Let $\mu$ and $\sigma^2$ be the mean and variance of the number of offspring of one individual.
$\mu=\Sigma_{j=0}^{\infty}jP_j$
We want $E[X_n]$
The note is as follow:
Note that $X_n = \Sigma_{i=1}^{n-1}Z_i$,where $Z_i$ is the number of offspring of the $i$th individual.

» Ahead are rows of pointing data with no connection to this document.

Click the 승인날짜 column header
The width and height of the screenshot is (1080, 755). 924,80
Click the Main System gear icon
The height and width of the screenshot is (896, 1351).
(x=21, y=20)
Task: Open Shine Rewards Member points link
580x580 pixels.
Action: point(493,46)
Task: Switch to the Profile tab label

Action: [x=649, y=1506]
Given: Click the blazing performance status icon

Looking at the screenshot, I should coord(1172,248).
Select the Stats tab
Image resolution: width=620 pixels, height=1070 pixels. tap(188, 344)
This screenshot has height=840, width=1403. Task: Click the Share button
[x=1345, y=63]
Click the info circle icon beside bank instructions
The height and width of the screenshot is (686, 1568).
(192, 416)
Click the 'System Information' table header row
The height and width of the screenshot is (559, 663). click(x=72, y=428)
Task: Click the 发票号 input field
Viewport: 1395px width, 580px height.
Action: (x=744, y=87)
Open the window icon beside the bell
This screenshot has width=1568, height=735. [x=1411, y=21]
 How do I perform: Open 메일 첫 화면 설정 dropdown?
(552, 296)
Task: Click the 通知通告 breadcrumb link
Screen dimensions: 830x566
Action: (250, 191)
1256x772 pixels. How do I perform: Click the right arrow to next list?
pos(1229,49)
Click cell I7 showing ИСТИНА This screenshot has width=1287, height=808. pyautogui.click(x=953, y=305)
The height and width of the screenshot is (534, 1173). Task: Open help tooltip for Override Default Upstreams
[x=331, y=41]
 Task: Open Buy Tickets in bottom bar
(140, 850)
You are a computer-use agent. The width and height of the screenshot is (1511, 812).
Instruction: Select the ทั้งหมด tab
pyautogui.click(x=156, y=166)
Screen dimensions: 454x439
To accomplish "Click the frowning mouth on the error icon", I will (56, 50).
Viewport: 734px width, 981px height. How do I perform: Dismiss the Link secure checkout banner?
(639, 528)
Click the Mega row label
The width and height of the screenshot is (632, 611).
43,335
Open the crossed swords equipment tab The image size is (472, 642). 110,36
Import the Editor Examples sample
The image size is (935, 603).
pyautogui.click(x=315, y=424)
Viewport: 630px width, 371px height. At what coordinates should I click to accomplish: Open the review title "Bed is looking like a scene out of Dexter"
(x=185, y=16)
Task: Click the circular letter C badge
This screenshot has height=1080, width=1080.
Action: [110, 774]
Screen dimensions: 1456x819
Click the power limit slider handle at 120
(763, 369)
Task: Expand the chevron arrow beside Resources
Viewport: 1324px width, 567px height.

$E(X_n) = E(E(X_n|X_{n-1})) = E(E(\Sigma_{i=1}^{n-1}Z_i|X_{n-1})) = $
$E(X_{n-1}\mu|X_{n-1}) = E(X_{n-1}\mu) = \mu$$E(X_{n-1})$
Since$X_0=1$,we get $E(X_n) = \mu^n,n=1,2,...$
How do we get from $E(E(\Sigma_{i=1}^{n-1}Z_i|X_{n-1}))$equal to$E(X_{n-1}\mu|X_{n-1}) $
Your summation upper index should be $X_{n-1}$, not $n-1$. Think about it; at time $n-1$, I have $X_{n-1}$ individuals, so each of them are going to have a $Z_i$ offsprings. Thus, if you condition on the number of individuals of the previous step, you have $X_{n-1}$ iid $Z_i$s.